So what had happened to Jennifer Aldin? Had the story Melissa Baker told her about Josie’s last day triggered a breakdown? Had she then gone home to Atherton, taken her neighbor’s car, and begun running on a reckless course like her mother’s? No, not like her mother’s. Laurel Greenwood’s course had been well planned and deliberate. Emil Tiegs’s story had proven that.
And what if Jennifer hadn’t taken the neighbor’s car? What if she’d gone home, quarreled with her husband, and Mark, unable to cope any longer with her obsession, had killed her? I had only his word that he wasn’t aware that she and Estee Pearson possessed keys to each other’s vehicles. Knowing the Pearsons were away on vacation, he could have taken the Porsche, loaded Jennifer’s body into it, and left her SUV in its place. And then disposed of both the car and its burden.
When the Porsche was finally located, would it-and Jennifer-be in some remote place, such as the bottom of a ravine in the Santa Cruz Mountains, buzzards circling above?
God, McCone, get a grip on that imagination! Finish your report, e-mail it, and try to find an angle to work on Kev Daniel.
I don’t do waiting very well. Once I’d finished and sent my report, time lay heavy on my hands. I tried to read, but my thoughts kept coming back to the case. I channel-surfed and found nothing of interest on TV. Finally I decided to order dinner from room service and picked up the guest information folder; a map of area wineries was tucked into one of its pockets. Daniel Kane Vineyards was on Paloma Road, some ten miles east of town.
Fifteen minutes later I was speeding along Highway 46 in my rental car. Just checking out the territory, I told myself.
The winery was farther off the highway than it looked on the map. I was beginning to think I’d turned the wrong way on Paloma Road when rows of grapevines appeared, covering the flat fields to either side; then a floodlit sign, gray with gold-and-black lettering, loomed up on the right. Stone pillars flanked the foot of a blacktop drive that snaked off under a canopy of oaks. No gate.
I drove by, doused my lights, and pulled onto the shoulder next to a drainage ditch. Got out of the car and walked back. Slipped under the protection of the trees and moved along parallel to the driveway. After about a hundred yards it divided around another stand of oaks. I kept going to the left, following an arrow with the words “Wine Tasting” lettered on it. From the top of a low rise, I spotted a collection of brightly floodlit buildings: what looked to be an old barn, and several prefab metal structures-the winery itself.
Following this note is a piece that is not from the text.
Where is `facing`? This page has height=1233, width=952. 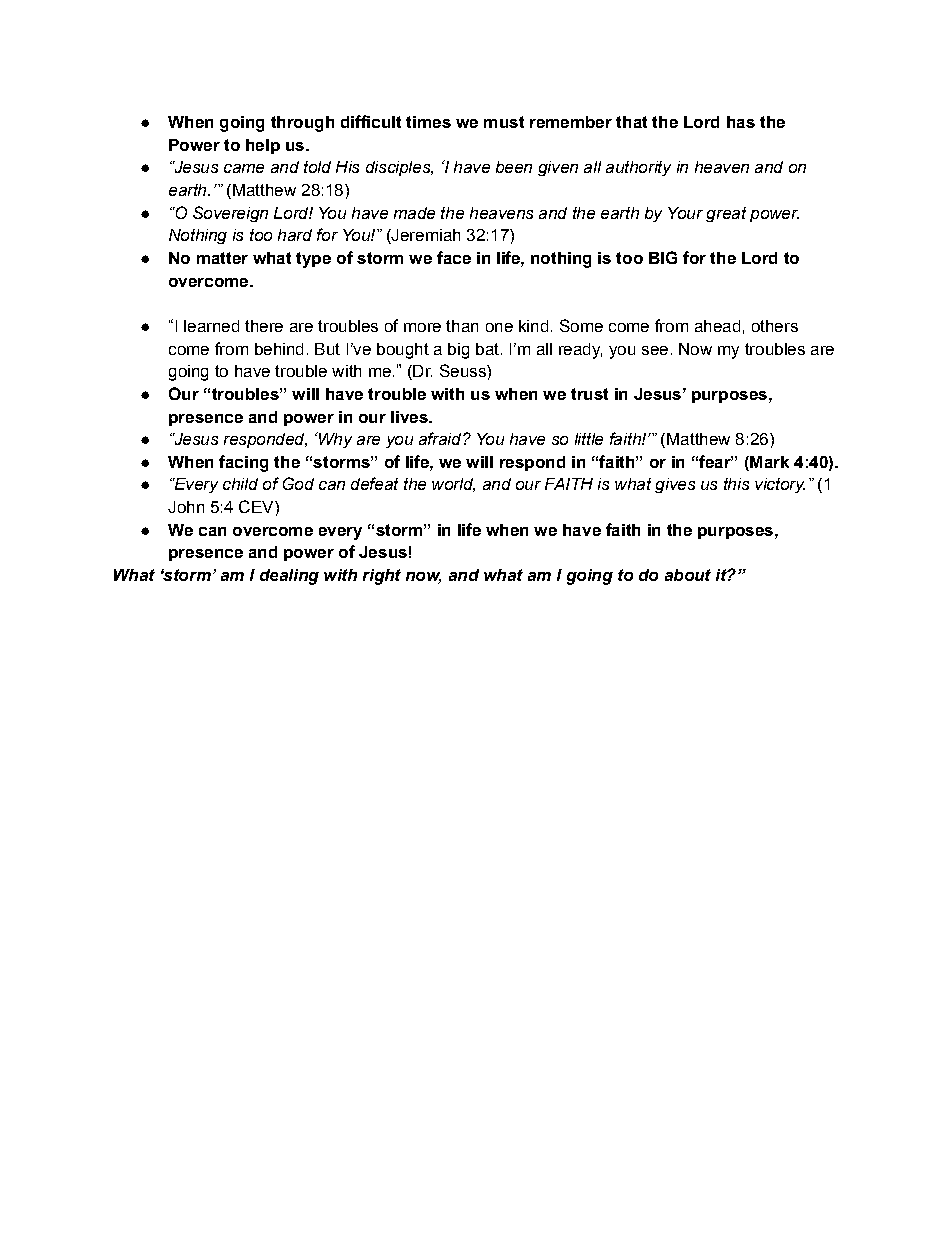 facing is located at coordinates (243, 463).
One of them bore a sign indicating it was a tasting room. Temporary, until the new one Jacob Ziff was designing could be built.
After studying the layout for a moment, I backtracked to the fork and followed the drive to the right. The trees ended, and I found myself in more vineyards. Faint lights shone ahead; I crouched down and made for them, peering through the vines as I got closer.
A house: gray wood and stone, one-story and sprawling, with plenty of large windows to take advantage of the vineyard views. The driveway ended in an oval in front of it. Floodlights illuminated the house’s facade, but its windows were dark. The vines grew up to within a few feet of a wide deck that wrapped around the entire structure. I hesitated only a moment before I moved closer.
The windows’ glass glinted in the moonlight. I crept through the vines toward the back, but saw nothing. Went around the entire house and was almost back to the driveway when headlights shone through the trees. I crouched down next to the side of the deck.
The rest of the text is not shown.